Belajar dari kasus rontoknya investasi asuransi Jiwasraya
Industri asuransi Indonesia dikagetkan dengan kasus yang membelit PT Jiwasaraya, yang notabene merupakan perusahaan asuransi BUMN. Perusahaan yang sudah berdiri lebih dari 160 tahun itu, pada akhirnya “tumbang” setelah menyatakan tidak mampu mengembalikan uang nasabah pada saat jatuh tempo (gagal bayar) polis asuransi JS Savings Plan.
Faktor utama yang disinyalir menjadi biang kerok gagal bayarnya Jiwasraya tersebut adalah (1) kesalahan/keteledoran dalam mengelola portofolio investasi yang memiliki porsi relatif besar pada instrumen saham, terlebih lagi cukup banyak saham memiliki kinerja buruk, dan (2) kesalahan dalam mengeluarkan produk yang “menjanjikan” keuntungan tertentu (absolute return) dan relatif tinggi (tingkat pengembalian keuntungan jauh di atas rate deposito dan yield Surat Utang Negara/obligasi) kepada para nasabahnya. Sementara aset yang digunakan untuk mendasari (underlying asset) produk tersebut, bersifat ekuitas (saham maupun reksa dana saham/campuran) yang memiliki karakteristik bisa mengalami kerugian karena penurunan harga yang ektrim di pasar modal.

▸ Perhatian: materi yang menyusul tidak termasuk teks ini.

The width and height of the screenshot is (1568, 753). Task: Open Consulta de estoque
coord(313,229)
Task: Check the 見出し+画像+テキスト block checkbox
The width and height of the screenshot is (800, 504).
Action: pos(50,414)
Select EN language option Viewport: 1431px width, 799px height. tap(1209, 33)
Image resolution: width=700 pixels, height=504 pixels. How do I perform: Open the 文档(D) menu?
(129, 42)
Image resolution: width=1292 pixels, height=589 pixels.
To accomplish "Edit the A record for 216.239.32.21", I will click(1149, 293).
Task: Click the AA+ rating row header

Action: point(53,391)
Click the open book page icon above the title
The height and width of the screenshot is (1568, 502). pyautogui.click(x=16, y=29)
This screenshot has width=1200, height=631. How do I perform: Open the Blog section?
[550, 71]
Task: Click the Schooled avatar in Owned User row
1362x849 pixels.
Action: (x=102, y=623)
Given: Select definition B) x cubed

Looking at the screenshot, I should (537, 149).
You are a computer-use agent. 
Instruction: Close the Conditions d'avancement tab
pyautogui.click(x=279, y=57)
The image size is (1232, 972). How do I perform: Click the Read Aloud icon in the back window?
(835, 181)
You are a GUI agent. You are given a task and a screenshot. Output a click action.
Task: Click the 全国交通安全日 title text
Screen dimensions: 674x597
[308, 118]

Eksposur risiko Jiwasraya menjadi hyper risk level, pada saat kinerja saham dalam portofolio investasi dan sejumlah saham yang menjadi underlying produk JS Saving Plan mengalami penurunan yang sangat signifikan. Terlebih lagi saham yang dimiliki adalah small cap stocks yang berisiko tinggi. Tidak heran jika menurut keterangan dari BPK, pada posisi September 2019, Jiwasraya membukukan kerugian signifikan sebesar Rp13,7 triliun, dan mengalami ekuitas negatif sebesar minus Rp27,2 triliun.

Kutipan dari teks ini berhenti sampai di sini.